A legal risk for the future

Saskatchewan MP Cathay Wagantall’s C-311 seeks to make an offense committed against a woman known to be pregnant and causing her “bodily or mental harm” an aggravating factor in sentencing.

However, judges already have the latitude to take into account the vulnerability of the victim or a context of domestic violence, of which pregnant women are often victims, notes the professor of law at Laval University Julie Desrosiers.
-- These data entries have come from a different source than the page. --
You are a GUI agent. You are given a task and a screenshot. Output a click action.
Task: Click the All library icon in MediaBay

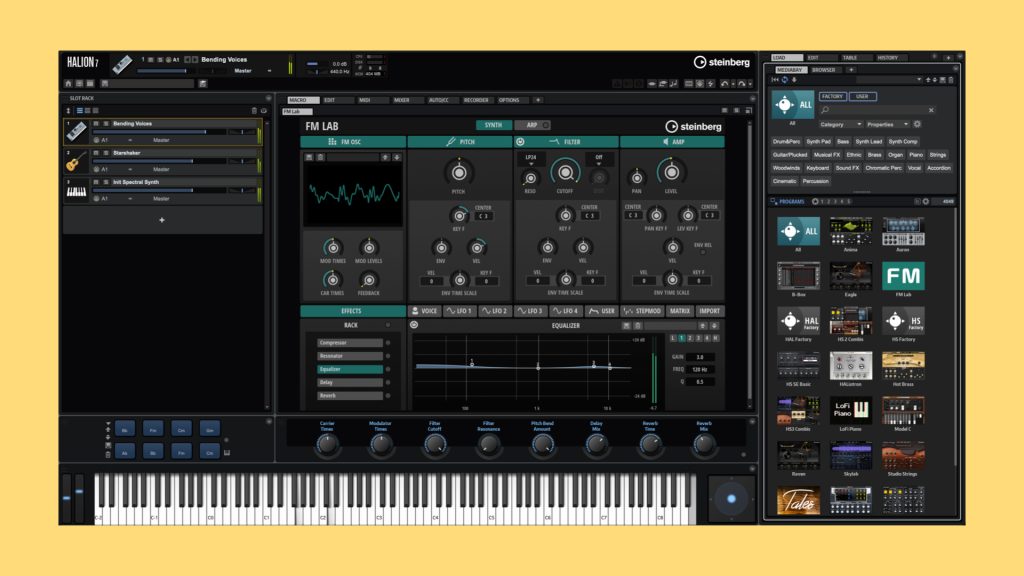792,105
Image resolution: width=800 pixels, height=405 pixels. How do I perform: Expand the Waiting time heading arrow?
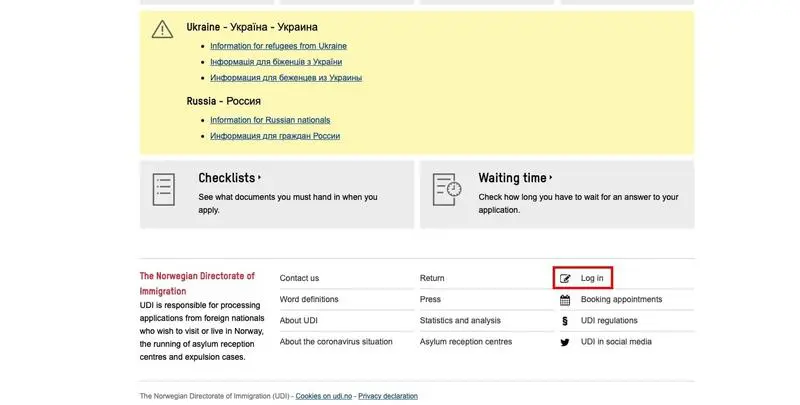click(x=550, y=178)
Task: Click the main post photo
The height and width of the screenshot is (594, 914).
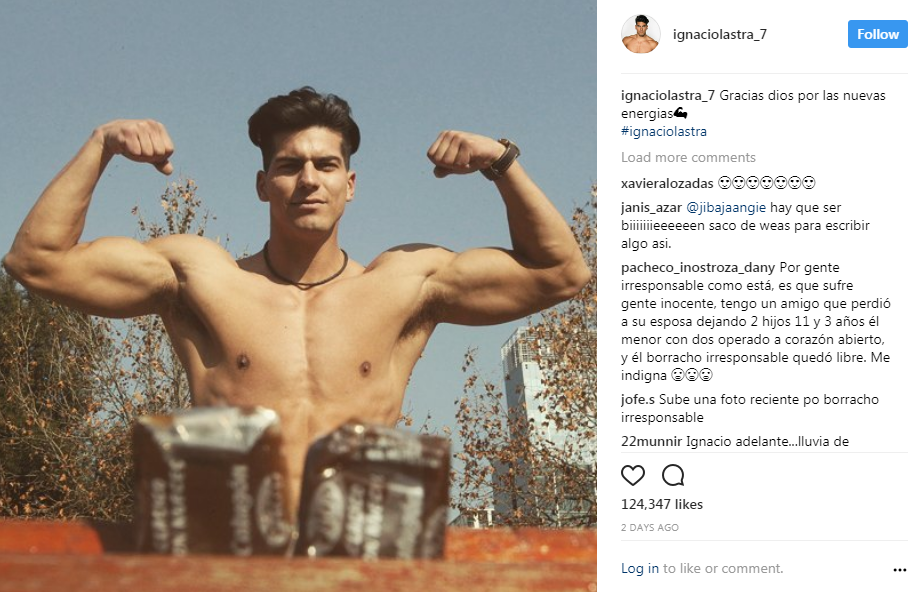Action: [x=298, y=296]
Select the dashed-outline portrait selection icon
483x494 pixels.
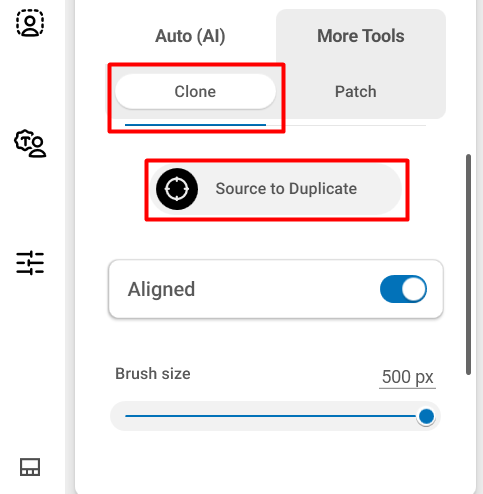[x=30, y=23]
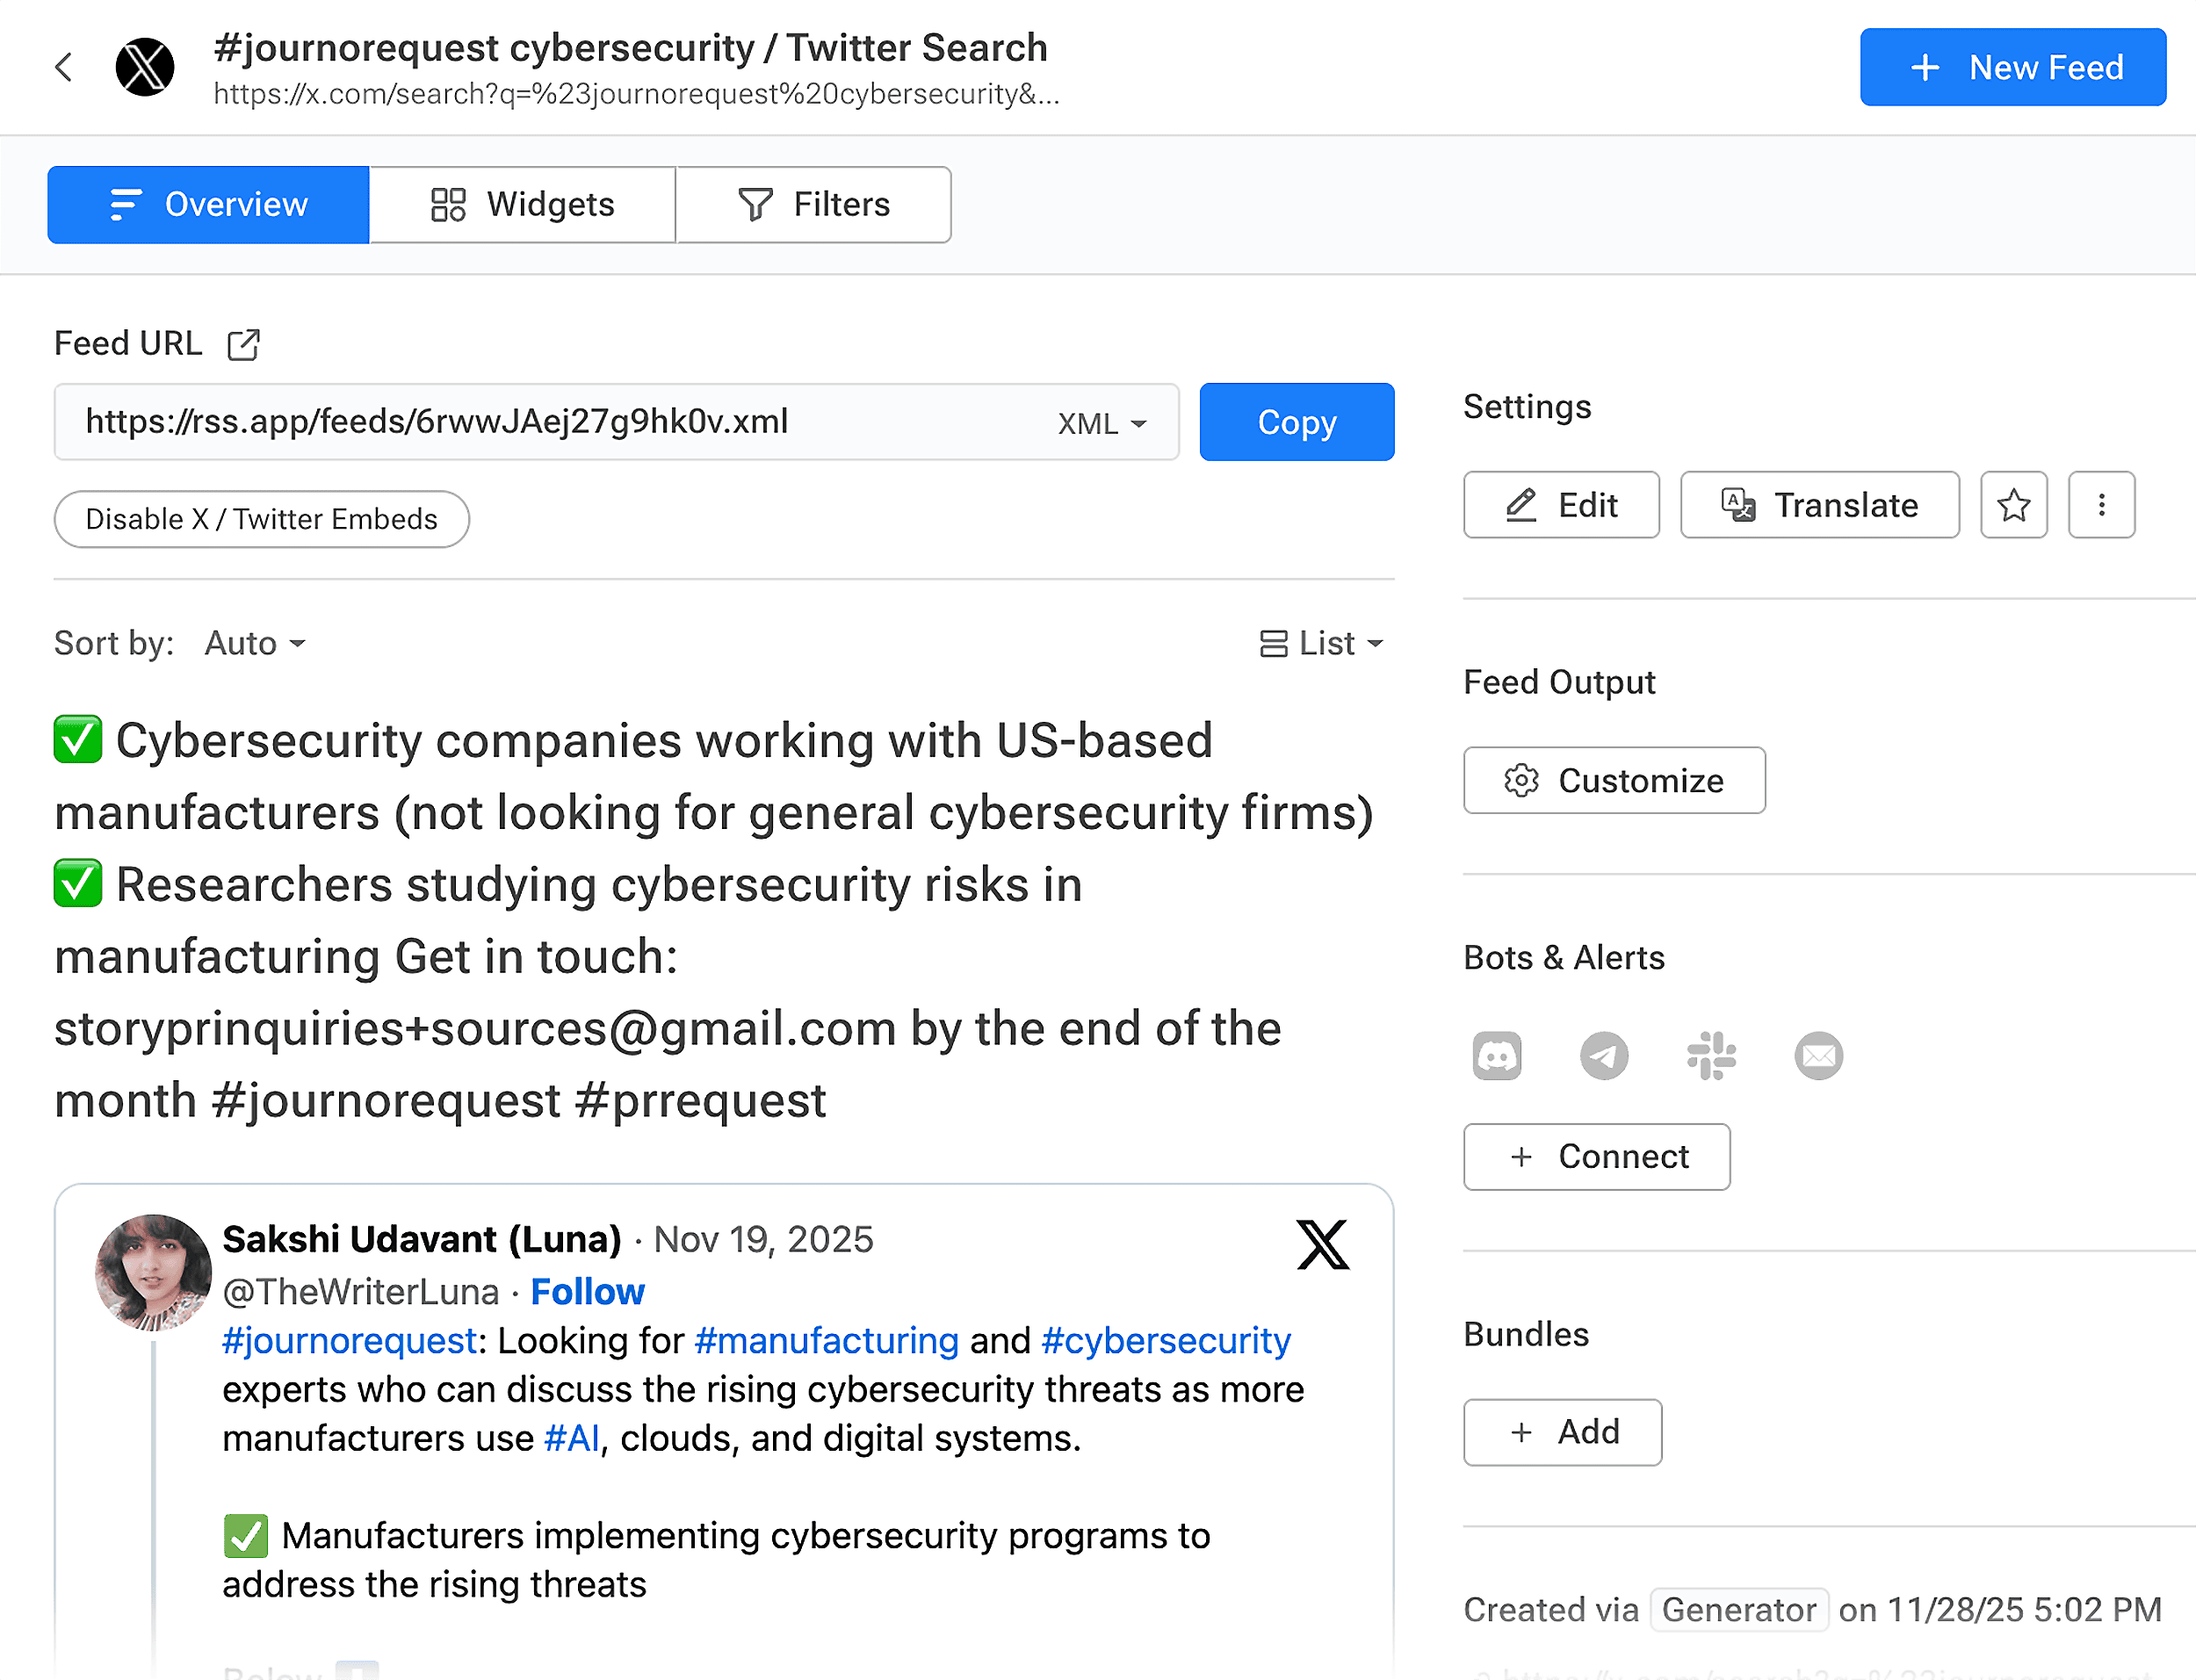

“There is no issue in codifying something that already exists in case law,” she explains in an interview. But Bill C-311 would run the risk, by codifying the aggravating factor of being pregnant in the Criminal Code, of later allowing an amendment that would grant legal status to the fetus. “That’s what makes me suspicious with this proposal,” she commented after consulting her.

Mme Wagantall is on his fourth bill in the Commons. Two aimed to ban sex-selective abortions. The fourth was an earlier version of the C-311 that went further, seeking to criminalize the act of killing or injuring “an unborn child” — a roundabout way of granting legal status to the fetus, critics say. pro-abortion groups.

On Parliament Hill, there were about 3,000 people calling for a ban on abortion, according to police estimates. A few dozen counter-demonstrators held up their own placards defending access to abortion.

Lee Clark, 29, has been coming to Parliament every year for 12 years. “If I’m not here, I keep silent. I’m an accomplice. And I refuse to be, ”she hammered at the Duty.